Un cadeau signé Trent Reznor
Quelqu’un doutait-il encore de la générosité de Trent Reznor?
Cette année, Nine Inch Nails a offert pas un mais deux albums gratuitement sur le web. Radiohead peut bien aller se rhabiller!
Le groupe n’a pas fait don de son concert d’hier soir au Centre Bell. En fait, les fans de la formation devaient débourser de 40 $ à 55 $ de leur propre poche pour voir le quintette en spectacle (un prix bien en deçà de ce que les artistes du même calibre sollicitent par les temps qui courent).
Le véritable cadeau du groupe résidait dans la sélection des chansons qu’il a jouées live. À ce chapitre, la générosité de Reznor et sa bande a été sans borne.
NIN ne s’est pas payé un trip d’ego en s’astreignant aux titres moins connus de The Slip et de Ghosts I-IV, ses deux derniers CD. Il a aussi choisi de fêter ses 20 ans d’existence en revisitant ses plus grands succès, dont les classiques Closer, Wish et Head Like a Hole avec la même énergie qu’autrefois.
Le bruit des machines
C’est sous une cascade de distorsions électroniques, évoquant le bruit de machines en pleine activité, que NIN a fait son entrée sur scène. Les membres de la formation sont apparus tour à tour dans un nuage de fumée grâce à un ingénieux jeu de lumière : le batteur Josh Freese, le guitariste Robin Finck, le claviériste Alessandro Cortini, le bassiste Justin Meldal-Johnsen, puis Trent Reznor, le leader et auteur de tous les titres du groupe. La voix torturée du chanteur a pour la première fois résonné dans les haut-parleurs sur 1,000,000, tiré de The Slip.

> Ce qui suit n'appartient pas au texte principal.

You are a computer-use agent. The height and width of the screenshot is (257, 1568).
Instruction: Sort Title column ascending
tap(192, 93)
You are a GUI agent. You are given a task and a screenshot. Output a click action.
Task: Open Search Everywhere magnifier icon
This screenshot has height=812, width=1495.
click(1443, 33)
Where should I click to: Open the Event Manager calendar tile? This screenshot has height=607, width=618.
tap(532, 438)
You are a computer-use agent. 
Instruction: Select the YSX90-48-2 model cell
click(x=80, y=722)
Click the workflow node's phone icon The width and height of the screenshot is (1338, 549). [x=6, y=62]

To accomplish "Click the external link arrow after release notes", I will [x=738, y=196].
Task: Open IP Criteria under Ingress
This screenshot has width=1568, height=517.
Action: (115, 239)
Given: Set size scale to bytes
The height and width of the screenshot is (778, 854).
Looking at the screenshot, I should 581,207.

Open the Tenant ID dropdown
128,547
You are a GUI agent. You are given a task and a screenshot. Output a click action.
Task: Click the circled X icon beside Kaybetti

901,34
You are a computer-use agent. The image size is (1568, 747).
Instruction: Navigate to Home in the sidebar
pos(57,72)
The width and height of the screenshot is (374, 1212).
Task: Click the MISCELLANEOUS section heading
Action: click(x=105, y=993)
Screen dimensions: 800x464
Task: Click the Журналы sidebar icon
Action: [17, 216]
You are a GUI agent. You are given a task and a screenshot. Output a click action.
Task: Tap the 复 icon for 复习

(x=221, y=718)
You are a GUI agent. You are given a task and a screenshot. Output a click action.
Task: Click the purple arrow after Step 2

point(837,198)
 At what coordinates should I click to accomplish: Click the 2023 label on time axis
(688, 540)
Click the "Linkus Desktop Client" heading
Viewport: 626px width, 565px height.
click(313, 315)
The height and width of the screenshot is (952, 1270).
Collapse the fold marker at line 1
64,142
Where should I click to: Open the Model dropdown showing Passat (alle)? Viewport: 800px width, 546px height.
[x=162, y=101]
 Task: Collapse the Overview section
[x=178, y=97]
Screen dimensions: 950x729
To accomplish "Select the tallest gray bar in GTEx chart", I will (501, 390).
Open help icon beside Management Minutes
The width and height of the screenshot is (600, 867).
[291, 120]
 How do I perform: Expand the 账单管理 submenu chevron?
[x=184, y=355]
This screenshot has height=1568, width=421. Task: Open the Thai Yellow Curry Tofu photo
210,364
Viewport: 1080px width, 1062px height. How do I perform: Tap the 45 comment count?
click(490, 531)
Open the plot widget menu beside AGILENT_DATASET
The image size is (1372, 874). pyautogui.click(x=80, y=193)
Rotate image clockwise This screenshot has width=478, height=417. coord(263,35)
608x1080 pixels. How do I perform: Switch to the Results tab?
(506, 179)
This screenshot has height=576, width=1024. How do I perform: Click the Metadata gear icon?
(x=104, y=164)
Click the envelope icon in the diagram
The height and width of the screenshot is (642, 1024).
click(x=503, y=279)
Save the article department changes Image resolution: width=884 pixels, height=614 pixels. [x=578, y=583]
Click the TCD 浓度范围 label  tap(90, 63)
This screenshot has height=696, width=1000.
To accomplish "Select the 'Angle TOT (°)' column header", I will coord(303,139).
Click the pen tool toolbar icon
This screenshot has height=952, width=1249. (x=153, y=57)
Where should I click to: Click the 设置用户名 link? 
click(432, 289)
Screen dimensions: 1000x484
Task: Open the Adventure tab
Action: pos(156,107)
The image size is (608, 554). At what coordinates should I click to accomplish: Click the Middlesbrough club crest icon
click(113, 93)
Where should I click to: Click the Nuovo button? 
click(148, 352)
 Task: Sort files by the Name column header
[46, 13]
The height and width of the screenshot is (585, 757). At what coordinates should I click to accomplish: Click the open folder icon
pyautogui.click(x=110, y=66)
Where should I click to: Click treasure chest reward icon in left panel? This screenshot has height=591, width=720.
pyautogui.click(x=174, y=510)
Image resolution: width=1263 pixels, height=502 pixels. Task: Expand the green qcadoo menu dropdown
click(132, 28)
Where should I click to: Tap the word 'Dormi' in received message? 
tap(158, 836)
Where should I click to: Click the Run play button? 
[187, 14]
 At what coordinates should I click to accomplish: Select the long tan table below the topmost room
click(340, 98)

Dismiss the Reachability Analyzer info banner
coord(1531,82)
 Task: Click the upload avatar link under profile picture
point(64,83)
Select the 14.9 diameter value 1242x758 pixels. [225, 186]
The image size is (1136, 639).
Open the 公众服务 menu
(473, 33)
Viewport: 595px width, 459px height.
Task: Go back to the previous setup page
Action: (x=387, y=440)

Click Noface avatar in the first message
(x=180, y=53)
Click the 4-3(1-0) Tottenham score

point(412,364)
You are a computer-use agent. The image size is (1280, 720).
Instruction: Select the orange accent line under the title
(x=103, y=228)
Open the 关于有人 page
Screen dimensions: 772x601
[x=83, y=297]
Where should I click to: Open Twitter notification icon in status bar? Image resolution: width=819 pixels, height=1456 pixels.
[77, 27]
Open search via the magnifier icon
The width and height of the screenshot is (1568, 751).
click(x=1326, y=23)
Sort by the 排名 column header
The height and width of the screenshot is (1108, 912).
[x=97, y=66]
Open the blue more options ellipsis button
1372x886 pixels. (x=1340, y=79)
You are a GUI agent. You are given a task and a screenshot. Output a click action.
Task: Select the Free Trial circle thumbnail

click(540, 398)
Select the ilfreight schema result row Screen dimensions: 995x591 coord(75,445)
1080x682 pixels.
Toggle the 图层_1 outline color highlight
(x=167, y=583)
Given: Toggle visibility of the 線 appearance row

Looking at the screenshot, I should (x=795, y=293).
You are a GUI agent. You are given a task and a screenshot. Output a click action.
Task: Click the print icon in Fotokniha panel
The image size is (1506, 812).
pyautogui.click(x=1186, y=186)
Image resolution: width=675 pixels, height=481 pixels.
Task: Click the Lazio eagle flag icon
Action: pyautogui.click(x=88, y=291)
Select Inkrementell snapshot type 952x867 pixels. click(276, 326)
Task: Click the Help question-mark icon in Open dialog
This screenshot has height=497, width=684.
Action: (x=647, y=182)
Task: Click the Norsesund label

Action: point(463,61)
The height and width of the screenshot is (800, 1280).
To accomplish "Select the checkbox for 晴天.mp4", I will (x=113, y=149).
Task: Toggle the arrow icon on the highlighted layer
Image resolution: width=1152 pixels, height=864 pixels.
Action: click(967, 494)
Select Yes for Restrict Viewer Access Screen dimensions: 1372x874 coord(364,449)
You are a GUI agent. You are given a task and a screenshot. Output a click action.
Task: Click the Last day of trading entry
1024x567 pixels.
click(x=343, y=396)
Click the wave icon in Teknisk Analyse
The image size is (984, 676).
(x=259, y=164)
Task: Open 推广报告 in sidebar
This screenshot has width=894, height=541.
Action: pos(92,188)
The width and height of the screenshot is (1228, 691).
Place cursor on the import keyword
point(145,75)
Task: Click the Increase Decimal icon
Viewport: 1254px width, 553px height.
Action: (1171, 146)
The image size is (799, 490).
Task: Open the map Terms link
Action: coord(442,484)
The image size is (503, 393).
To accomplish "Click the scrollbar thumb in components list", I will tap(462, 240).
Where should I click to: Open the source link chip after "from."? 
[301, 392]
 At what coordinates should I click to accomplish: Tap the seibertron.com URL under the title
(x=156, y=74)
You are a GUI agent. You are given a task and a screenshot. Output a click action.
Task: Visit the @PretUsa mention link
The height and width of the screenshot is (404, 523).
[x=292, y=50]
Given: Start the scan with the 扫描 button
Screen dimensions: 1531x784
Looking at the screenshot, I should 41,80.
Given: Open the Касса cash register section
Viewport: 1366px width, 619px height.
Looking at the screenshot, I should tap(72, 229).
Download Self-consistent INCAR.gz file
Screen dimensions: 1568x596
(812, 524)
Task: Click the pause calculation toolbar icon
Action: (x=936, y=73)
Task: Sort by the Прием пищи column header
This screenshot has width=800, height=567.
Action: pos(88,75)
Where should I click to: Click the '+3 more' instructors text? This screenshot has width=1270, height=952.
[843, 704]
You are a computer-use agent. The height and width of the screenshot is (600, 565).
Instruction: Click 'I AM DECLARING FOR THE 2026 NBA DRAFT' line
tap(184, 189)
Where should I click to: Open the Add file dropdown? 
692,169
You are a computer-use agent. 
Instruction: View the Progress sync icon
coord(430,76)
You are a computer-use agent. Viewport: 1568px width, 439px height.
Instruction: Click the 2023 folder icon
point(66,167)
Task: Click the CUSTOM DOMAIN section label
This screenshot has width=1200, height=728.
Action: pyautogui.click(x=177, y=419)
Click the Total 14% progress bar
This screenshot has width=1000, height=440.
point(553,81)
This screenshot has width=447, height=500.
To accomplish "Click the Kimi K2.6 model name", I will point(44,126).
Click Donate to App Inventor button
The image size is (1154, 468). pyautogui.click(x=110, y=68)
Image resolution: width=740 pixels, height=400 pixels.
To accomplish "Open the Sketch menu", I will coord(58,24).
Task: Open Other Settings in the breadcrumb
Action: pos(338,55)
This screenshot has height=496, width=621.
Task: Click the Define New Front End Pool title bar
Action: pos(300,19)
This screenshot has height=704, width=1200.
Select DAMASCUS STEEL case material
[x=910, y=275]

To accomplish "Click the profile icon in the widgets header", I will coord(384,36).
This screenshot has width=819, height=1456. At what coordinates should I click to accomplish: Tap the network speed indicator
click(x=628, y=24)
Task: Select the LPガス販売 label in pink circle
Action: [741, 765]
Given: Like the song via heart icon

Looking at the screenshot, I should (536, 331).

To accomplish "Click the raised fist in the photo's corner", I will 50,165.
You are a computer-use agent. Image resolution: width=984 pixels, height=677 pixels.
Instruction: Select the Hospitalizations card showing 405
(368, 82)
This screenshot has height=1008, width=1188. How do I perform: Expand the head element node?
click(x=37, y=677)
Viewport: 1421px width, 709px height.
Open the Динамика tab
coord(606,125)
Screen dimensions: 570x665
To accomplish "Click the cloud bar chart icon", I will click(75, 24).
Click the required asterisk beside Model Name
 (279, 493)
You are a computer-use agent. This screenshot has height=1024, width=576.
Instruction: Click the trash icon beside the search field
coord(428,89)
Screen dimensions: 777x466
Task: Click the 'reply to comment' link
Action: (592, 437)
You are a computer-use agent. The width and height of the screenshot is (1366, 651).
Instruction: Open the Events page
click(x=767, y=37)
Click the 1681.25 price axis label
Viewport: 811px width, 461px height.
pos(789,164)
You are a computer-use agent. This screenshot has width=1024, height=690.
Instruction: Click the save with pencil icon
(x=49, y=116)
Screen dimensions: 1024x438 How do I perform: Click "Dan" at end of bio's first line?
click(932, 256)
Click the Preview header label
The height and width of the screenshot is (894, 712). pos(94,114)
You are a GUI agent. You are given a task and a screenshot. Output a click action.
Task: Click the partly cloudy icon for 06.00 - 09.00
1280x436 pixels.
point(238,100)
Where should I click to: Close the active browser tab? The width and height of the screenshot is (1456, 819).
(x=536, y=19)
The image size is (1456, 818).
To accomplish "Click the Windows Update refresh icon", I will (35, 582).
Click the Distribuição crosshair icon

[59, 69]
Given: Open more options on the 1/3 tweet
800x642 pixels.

La foule de près de 9 000 spectateurs s’est animée dès les premières notes de March of the Pigs, extrait du célèbre The Downward Spiral. La mêlée au parterre n’était peut-être pas aussi violente qu’au milieu des années 1990, mais ce n’était pas la faute de Reznor, qui s’égosillait sur chaque note comme si sa vie en dépendait. Les fans de NIN ont pris de l’âge. Aujourd’hui dans la vingtaine et la trentaine, ils ne sont plus les ados rebelles de l’époque. Ils se sont calmés et apprécient ce que leurs idoles ont à leur offrir d’une autre façon. C’était beau de les voir brandir non pas leurs cellulaires, mais leurs briquets lorsque Reznor a entamé au piano la poignante The Frail.
Effets spéciaux
Il a fallu attendre la sixième chanson avant que les écrans géants disposés en toile de fond s’illuminent et laissent entrevoir une mise en scène un tantinet plus élaborée que celle proposée en début de soirée, consistant en une série d’effets d’éclairage. La foule a par la suite plongé dans le monde mystérieux et menaçant de la formation américaine, grâce entre autres à un voile semi-transparent sur lequel étaient projetées des images plutôt abstraites. Pendant The Greater Good, ce même drapé métallique s’est transformé en écran tactile lorsque Reznor, muni d’une lampe de poche, a traversé la scène, y laissant son empreinte d’ébène au plus grand plaisir de la foule.
Pensez à Tom Cruise dans Minority Report, mais à plus grande, beaucoup plus grande échelle.
NIN n’a pas eu peur d’introduire un segment instrumental en milieu de prestation, sans doute
inspirée de sa plus récente offrande sur le web, Ghosts I-IV.